Они присели на матрас, закурили. Владик сопел совсем, как обиженный мальчишка. Ничего, подумал Корсаков, ему и впрямь надо что-то менять в жизни. Докурили, Владик поднялся, Корсаков пошел его проводить.

— С мужиками не прощайся, — сказал он, отодвигая радиаторы от двери, — пусть думают, что ты на Арбат пошел.

— Ладно. Ну, бывай, Игорек, — Лосев протянул ему ладонь, — как остановлюсь где-нибудь — пришлю весточку.

— Счастливо, Влад, — Корсаков пожал Лосеву руку, посмотрел, как он медленно спускается по ступеням и, закрыв дверь, вернулся в комнату.

Эх, жизнь — дерьмо, подумал он.

Трофимыч ссудил Корсакову провод с лампочкой. Прикрутив ее к проводам, торчащим из потолка, Игорь щелкнул выключателем.

— Да будет свет, — сказал он и оглядел свое пристанище.

При электрическом свете вид был, прямо сказать, так себе. Поганый был вид. На потолке, в углах сплели паутину пауки, на обоях ясно проступили карандашные рисунки — раньше, если собиралась компания, Игорь на спор рисовал десятисекундные портреты. Ага, вот эту пьянку он помнил.

Владик притащил откуда-то девиц и море выпивки. Игорь рисовал всех желающих. Некоторые из девушек обдирали обои со своими портретами и просили подписать. Корсаков, чувствуя себя новоявленным Пикассо, небрежно ставил росчерки на рыхлой бумаге. Закончилась пьянка грандиозной всеобщей любовью — на следующий день даже бомжи-соседи таращили глаза и качали головами.

— Ну вы, ребята, даете.

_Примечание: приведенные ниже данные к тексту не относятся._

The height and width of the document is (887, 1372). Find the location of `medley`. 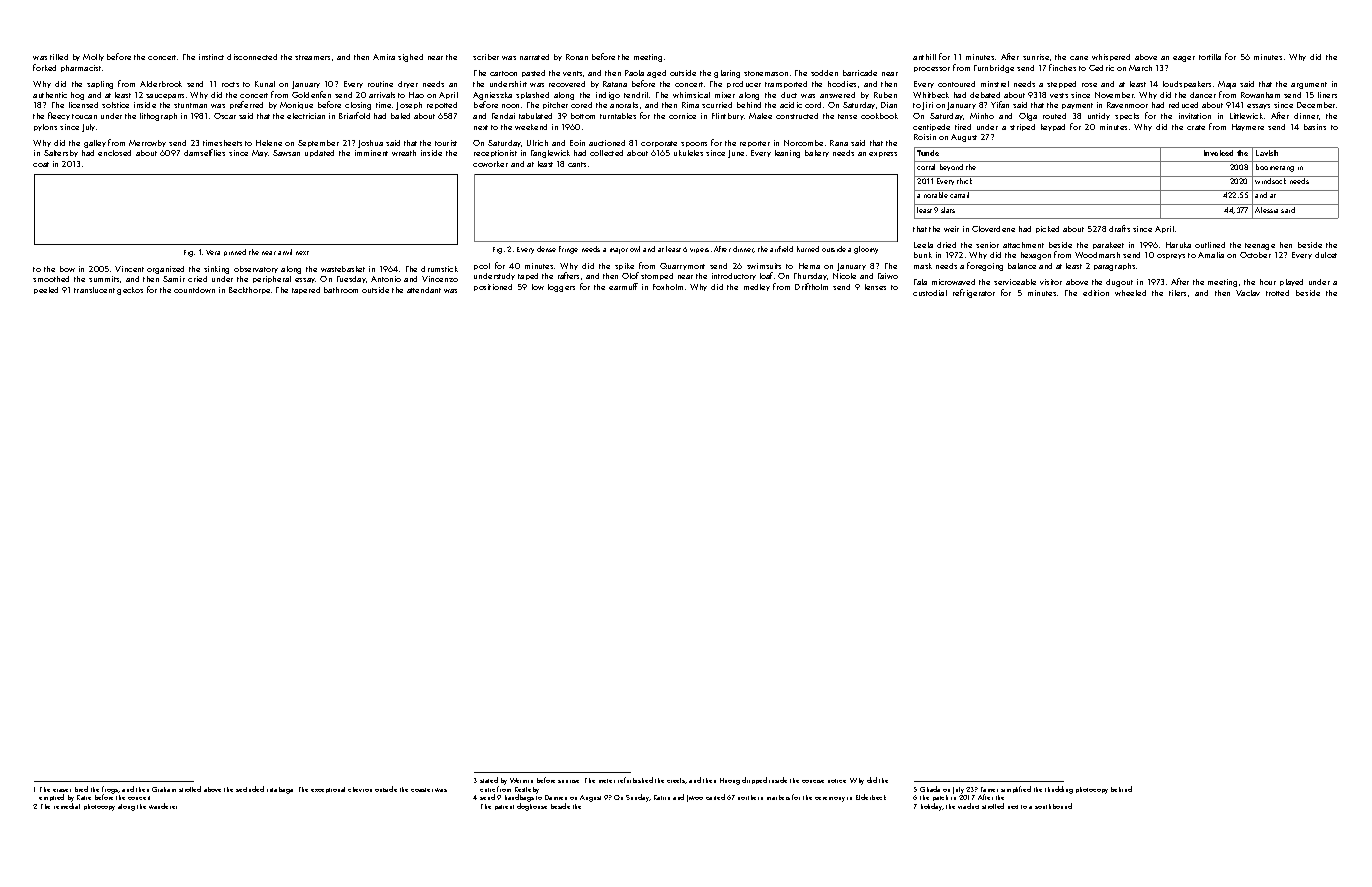

medley is located at coordinates (757, 287).
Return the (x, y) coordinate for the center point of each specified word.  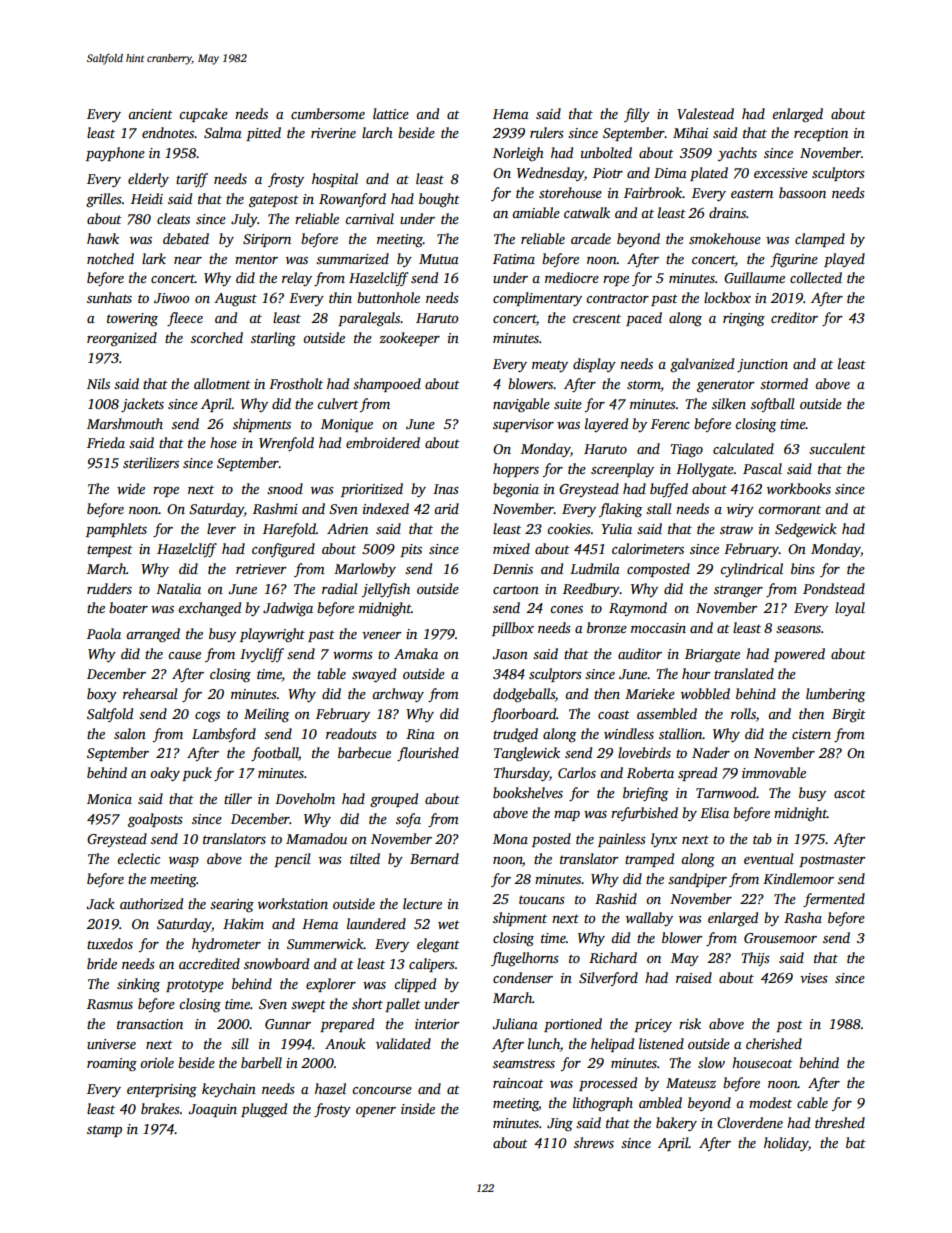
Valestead (705, 113)
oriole (157, 1062)
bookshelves (528, 792)
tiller (238, 798)
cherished (774, 1043)
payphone (115, 154)
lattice (391, 113)
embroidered (383, 442)
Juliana (515, 1023)
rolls (743, 713)
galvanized (702, 365)
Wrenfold (286, 444)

Одно слово — художники.

Корсаков спустился в подвал и притащил наверх картины, которые он не решался хранить в комнате — несколько особо дорогих ему холстов. Он расставил их напротив матраса, уселся на него и, закурив, принялся вспоминать.

Вот эту он написал после развода, по памяти: ребенок — девочка лет трех, уходила, оглядываясь по ромашковому полю. Это когда он еще был женат, они снимали полдачи под Дмитровом и ходили на канал имени Москвы через ромашковое поле, а дочка бежала впереди, оглядывалась и все торопила их.

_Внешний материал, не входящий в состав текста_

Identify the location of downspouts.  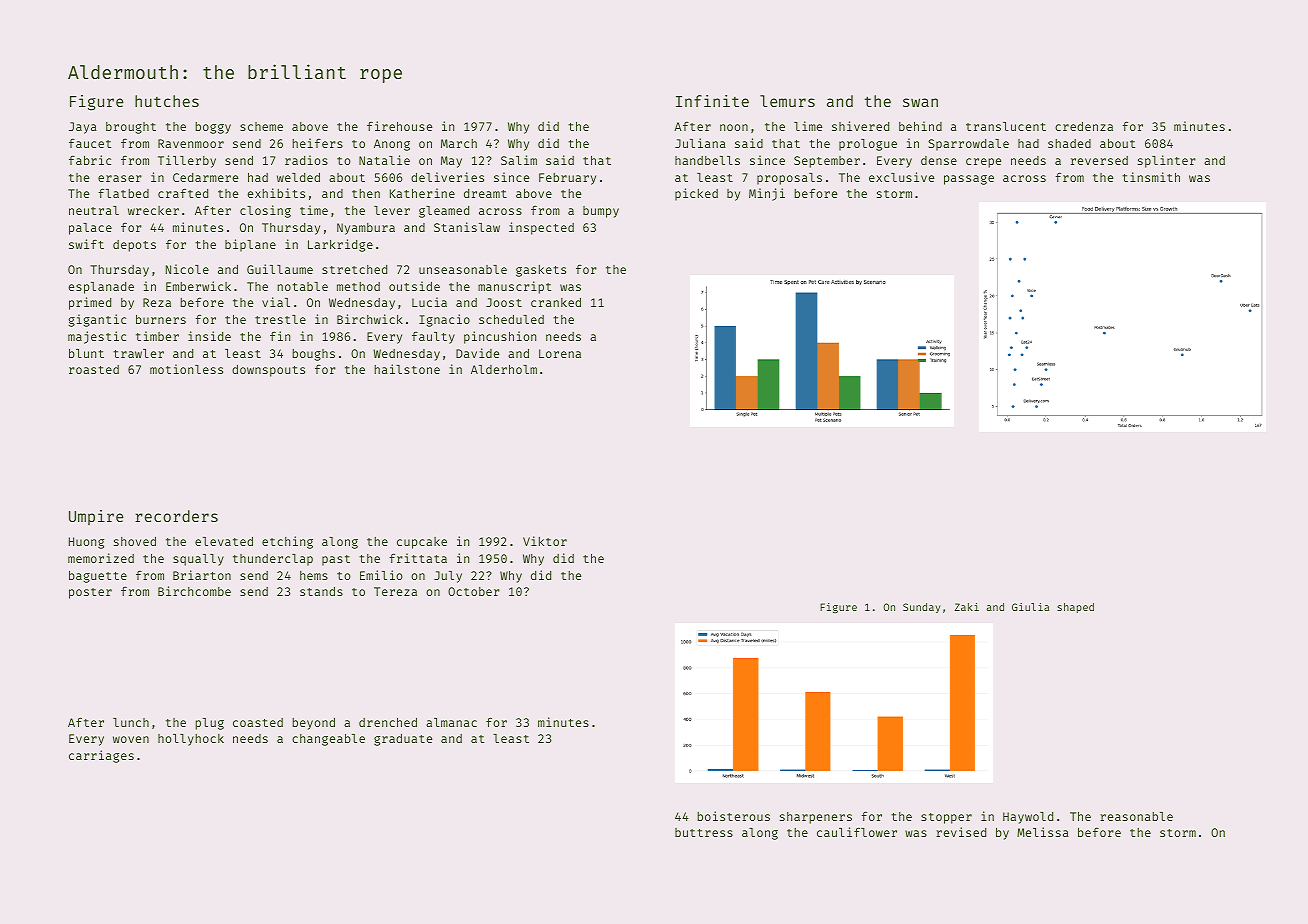
(268, 371).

А вот эта картина написана, дай бог памяти… А-а! Жук в тот раз уговаривал продать несколько картин, а когда Корсаков отказался, притащил водки и девок с Тверской. Игорю тогда поосторожней бы, а он гусарил, показывал, какой он крутой — садил стакан за стаканом без закуски, а девки подбадривали. Наутро очнулся — половины картин как не было. Жучила, гад, сказал, что Корсаков их спьяну раздарил девкам. Это потом только Игорь узнал, что у Жука такой прием: подпоить несговорчивого живописца в теплой компании, а после сказать, что картины подарены девочкам. Девчонок, конечно, не найдешь, да никто и не искал, а Жук выгодно сплавлял полотна. На этом и поднялся, скотина. С горя Корсаков квасил неделю, а опомнился только когда ночью явились ему черти и поманили за собой. На этом полотне изобразил Игорь Евгения Жуковицкого. Вернее, не самого Жука — кому он интересен, урод вислозадый, а его поганую душу. Картина получилась кошмарной — Гигер позавидовал бы. Корсаков и сам на нее смотреть не мог — страшно становилось, а потому убрал в подвал. Но продавать картину не хотел: пусть будет, как напоминание и о Жучиле с его подленькими приемчиками, и о чертях, тащивших Корсакова в преисподнюю.